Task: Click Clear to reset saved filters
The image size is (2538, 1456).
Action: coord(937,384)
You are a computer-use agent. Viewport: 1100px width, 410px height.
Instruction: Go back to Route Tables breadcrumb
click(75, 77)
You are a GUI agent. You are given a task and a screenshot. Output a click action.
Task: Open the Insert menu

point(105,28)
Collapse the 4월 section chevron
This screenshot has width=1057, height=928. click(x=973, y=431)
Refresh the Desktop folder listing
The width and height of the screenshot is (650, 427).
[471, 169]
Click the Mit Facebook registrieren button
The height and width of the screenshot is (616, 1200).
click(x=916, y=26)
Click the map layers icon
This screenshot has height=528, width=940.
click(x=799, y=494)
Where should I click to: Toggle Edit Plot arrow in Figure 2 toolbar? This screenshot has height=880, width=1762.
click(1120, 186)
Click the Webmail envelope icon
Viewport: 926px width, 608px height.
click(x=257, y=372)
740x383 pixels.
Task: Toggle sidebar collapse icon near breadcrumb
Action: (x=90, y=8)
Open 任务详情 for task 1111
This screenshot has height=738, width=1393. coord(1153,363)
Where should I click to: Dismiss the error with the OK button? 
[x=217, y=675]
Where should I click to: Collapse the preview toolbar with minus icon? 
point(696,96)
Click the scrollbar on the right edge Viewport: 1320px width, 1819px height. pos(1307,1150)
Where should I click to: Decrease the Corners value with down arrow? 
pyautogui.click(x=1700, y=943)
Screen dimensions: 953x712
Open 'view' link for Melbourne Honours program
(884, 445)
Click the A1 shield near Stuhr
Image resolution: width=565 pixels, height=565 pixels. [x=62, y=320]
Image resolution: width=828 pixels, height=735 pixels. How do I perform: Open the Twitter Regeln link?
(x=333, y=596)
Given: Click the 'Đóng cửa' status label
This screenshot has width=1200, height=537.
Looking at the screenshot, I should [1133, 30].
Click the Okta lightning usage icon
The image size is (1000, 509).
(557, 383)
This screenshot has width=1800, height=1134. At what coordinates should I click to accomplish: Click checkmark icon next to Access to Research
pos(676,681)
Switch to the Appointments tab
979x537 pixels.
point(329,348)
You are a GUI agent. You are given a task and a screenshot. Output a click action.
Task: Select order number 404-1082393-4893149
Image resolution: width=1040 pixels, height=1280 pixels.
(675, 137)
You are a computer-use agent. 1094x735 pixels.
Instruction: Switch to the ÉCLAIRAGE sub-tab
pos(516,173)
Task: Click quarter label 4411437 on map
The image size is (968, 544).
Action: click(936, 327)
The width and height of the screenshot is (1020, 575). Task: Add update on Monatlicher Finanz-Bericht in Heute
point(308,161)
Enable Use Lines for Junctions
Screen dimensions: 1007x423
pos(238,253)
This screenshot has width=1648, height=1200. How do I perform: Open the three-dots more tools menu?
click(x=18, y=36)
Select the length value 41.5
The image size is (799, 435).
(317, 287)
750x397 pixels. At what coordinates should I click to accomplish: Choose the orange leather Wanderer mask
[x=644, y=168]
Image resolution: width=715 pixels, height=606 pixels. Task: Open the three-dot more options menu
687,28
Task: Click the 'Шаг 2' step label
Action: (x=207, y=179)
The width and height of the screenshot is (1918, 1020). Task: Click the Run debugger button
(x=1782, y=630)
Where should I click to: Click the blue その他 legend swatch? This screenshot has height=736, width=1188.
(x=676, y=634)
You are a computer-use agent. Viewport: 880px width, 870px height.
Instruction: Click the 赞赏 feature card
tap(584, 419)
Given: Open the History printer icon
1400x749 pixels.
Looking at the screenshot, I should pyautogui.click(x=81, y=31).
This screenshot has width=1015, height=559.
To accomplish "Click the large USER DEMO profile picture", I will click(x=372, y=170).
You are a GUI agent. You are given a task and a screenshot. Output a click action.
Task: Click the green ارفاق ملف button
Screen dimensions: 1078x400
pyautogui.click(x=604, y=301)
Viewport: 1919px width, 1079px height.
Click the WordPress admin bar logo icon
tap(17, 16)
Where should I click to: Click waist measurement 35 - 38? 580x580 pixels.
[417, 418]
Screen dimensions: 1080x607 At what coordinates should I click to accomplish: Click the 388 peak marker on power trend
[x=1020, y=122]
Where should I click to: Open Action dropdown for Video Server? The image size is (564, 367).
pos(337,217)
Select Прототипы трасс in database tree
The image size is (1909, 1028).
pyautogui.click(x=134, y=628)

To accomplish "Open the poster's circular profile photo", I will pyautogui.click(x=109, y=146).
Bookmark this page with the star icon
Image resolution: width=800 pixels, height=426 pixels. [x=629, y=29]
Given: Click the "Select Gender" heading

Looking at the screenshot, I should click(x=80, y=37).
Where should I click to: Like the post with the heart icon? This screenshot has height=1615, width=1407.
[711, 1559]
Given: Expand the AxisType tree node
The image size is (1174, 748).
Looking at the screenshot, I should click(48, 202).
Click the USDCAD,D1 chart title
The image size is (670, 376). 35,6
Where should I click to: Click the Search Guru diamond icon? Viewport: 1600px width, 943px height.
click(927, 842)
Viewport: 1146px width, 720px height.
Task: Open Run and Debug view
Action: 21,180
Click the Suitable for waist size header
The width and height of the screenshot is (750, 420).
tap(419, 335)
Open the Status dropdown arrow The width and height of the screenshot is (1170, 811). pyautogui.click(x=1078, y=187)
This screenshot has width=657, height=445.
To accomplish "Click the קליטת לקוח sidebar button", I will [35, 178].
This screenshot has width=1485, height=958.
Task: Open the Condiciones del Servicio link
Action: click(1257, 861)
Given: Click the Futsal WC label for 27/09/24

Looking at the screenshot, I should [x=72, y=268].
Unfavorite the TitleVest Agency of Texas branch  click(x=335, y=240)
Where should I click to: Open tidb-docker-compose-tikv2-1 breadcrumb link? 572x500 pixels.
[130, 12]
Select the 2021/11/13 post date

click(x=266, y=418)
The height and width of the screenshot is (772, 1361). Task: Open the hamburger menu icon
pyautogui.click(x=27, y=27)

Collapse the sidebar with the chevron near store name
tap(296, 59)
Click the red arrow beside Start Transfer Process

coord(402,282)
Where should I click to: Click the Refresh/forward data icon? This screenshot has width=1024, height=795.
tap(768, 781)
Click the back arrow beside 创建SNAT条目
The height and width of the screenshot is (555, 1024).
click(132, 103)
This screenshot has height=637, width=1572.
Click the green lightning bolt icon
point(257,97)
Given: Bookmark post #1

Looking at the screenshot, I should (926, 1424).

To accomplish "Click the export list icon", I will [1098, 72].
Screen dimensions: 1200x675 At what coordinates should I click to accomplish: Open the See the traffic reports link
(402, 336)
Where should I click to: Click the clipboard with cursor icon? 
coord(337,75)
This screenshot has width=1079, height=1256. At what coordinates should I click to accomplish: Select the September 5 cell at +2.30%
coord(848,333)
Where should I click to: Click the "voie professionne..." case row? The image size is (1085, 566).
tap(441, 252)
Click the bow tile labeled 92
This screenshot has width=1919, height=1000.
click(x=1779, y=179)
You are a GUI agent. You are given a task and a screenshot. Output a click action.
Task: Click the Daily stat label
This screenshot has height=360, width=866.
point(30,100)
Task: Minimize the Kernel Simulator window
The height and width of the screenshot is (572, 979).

________________

Check each line of the records above for the string "computer", and report every line that has it.

You are a computer-use agent. Viewport: 1100px width, 410px height.
You are a computer-use agent. 1094x735 pixels.
You are a computer-use agent. Viewport: 880px width, 870px height.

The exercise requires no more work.